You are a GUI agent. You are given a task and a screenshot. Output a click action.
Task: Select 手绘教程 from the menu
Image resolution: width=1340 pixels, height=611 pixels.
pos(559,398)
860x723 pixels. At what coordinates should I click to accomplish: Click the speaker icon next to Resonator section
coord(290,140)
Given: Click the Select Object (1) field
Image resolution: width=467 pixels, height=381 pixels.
......
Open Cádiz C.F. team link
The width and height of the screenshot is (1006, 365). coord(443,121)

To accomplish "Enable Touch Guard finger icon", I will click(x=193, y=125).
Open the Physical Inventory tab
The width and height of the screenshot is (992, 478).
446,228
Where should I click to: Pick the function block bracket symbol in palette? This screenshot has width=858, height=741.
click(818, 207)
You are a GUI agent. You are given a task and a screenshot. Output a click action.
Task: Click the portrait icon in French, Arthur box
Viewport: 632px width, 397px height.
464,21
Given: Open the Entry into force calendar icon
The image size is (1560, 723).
......
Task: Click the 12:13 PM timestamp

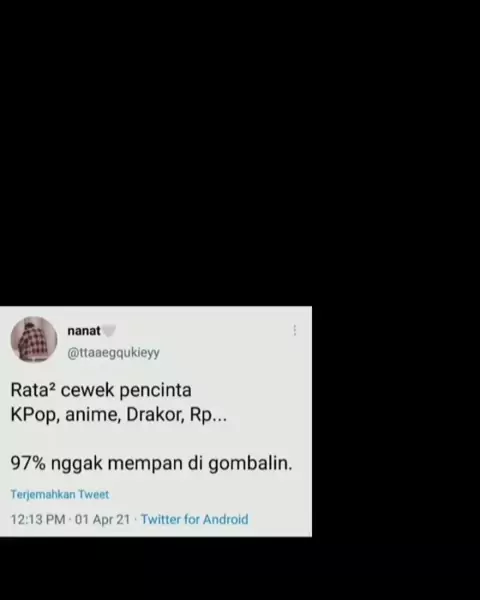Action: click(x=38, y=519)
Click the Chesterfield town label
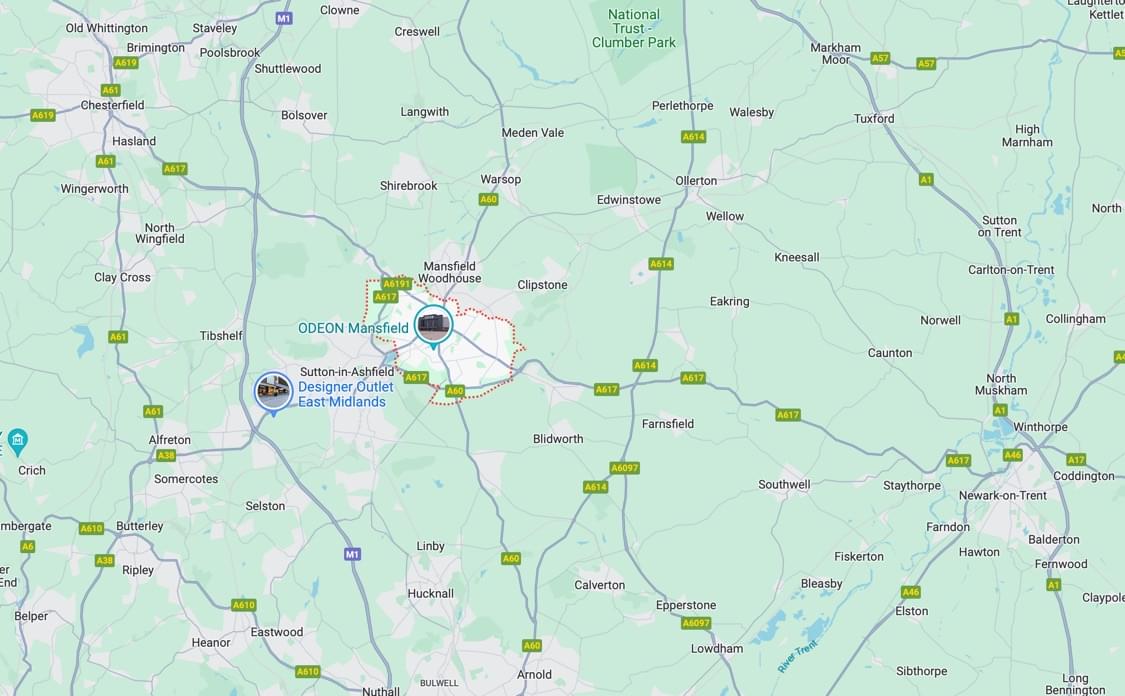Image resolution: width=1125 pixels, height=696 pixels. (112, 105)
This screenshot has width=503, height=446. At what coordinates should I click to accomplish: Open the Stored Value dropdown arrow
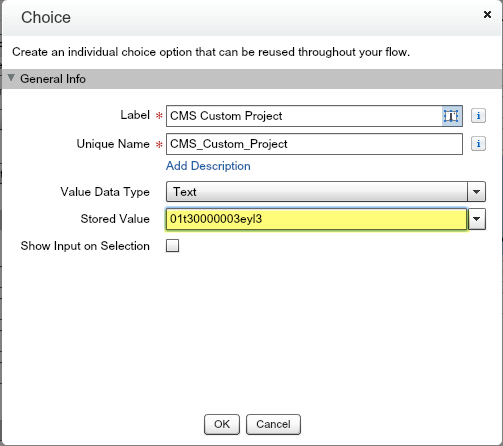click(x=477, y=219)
......
Description of the task: Scan the listing for "Select" and copy out each line that has it.

Expected answer:
Task: Select 手绘教程 from the menu
Given: Click the Select Object (1) field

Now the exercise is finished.